[cap-talk] Announcing "Analysing Object-Capability Security" Paper and Authodox v. 0.2.0
Toby Murray
toby.murray at comlab.ox.ac.uk
Wed May 21 08:57:34 CDT 2008
On Wed, 2008-05-21 at 10:33 +0200, Matej Kosik wrote:
Firstly, thanks for the latex advice Matej. I never understood the
purpose of \mathit{} until now. Cheers.
> Can you give me an example written in CSP which would model the powerbox pattern?
>
> That is, there are two processes: Host and Guest.
> - the Guest can interact only with the Host
> (the Guest is "invited" to the system but does not have to be fully trusted)

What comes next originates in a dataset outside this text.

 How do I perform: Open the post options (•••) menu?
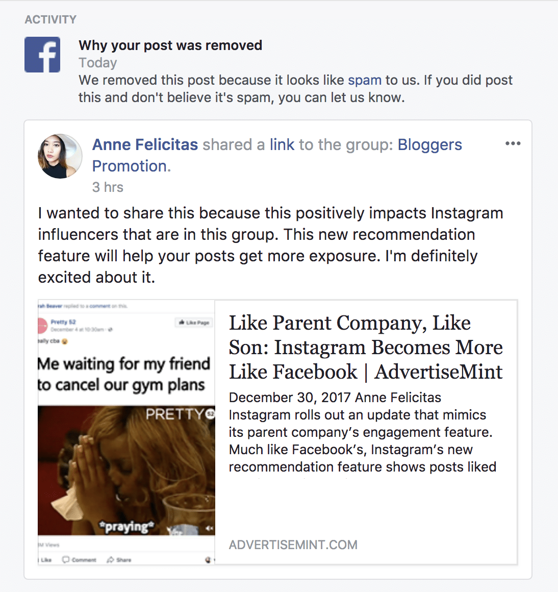tap(513, 143)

> - the Host can interact with the Guest and also with some other processes
> How would you express these processes so that:
> - the Host would choose some of its capabilities and send it to the Guest (in a way that noone else
> can catch it---over some private channel or something analogous)
> ?
>
OK. I'll try to model a host, Host, passing a guest, Guest, a capability
that allows it to access a particular device, Printer1, and only that
device. The system will contain a second device, Printer2, that the
guest should not be able to access (i.e. should not be able to obtain a
capability to.)
The following script is valid machine-readable CSP that can be passed to
FDR which will verify the refinement expressed in the final "assert"
line:
-- the "datatype" statement declares an enumerated type. The name of the
-- enumerated type evaluates to a set containing the type's values
datatype Object = Host | Guest | Printer1 | Printer2
-- we define a single data (non-capability) value, null
datatype Data = null
-- a parameter is either an object name (a capability) or a data value
Param = union(Object,Data)
-- in machine-readable CSP, all events must occur over some declared
channel
-- we'll use the channel 'do'. the event o1.o2.arg represents object
-- 'o1' invoking object 'o2' passing the argument 'arg'
channel do : Object.Object.Param
-- (The Host simply invokes its "guest" capability, passing its
-- "printer1" capability with the invocation, and then stops.)
HostBehaviour(guest,printer1,printer2) = do.Host.guest.printer1 -> STOP
-- The printer, with identity me which is either Printer1 or Printer2,
-- is defined as
PrinterBehaviour(me) = do?any!me?arg -> PrinterBehaviour(me)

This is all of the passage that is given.